It had been a while since I took my favorite walk at the bluffs, from the Lois Sidenberg Overlook down through the coastal sage scrub, and so I was surprised a few weeks ago when I noticed a big change: the coyote brush (Baccharis pilularis) is heavily infested with some sort of insect. The foliage of nearly every plant is filled with silk webbing, many of the leaves partially or completely eaten, and what looks like caterpillar poop (frass) sprinkled throughout.
At first I couldn’t see what was making the webs, but after a while, looking closer, I started to notice a few of these guys:
If I got too close or jiggled the foliage they would scuttle backwards, hiding themselves in the mass of leaves and webbing they had constructed.
I tried posting some photos to Bugguide, but haven’t had any responses so far. But I think I know what they are: orange tortrix (Argyrotaenia franciscana), a moth that is a common agricultural pest in the western states, especially near the coast.
Most of the coyote brush near the top of the trail is so infested that it’s hard to find a single clump of leaves that isn’t full of webbing. Other plants, which apparently were infested earlier on, have nothing but bare twigs at the outer tips of every branch.

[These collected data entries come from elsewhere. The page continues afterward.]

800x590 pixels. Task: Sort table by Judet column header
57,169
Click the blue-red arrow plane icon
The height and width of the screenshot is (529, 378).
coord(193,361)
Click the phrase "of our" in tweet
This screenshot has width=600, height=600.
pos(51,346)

I’m curious to see what happens to the coyote brush. There are a number of parasitic insects that prey on orange tortrix; my guess is that the outbreak will eventually be controlled by them, and the coyote brush will come back, just as it came back from being heavily pruned by green leaf beetle larvae, Trirhabda flavolimbata, at the marsh last year.
I think the coyote brush can probably handle the orange tortrix and leaf beetles, just like it handles the stem gall moths (Gnorimoschema baccharisella), bud gall midges (Rhopalomyia californica), and all the other creatures that live on it. They’ve evolved together, adapting to each other’s presence, and over the long haul the coyote brush seems to be doing just fine.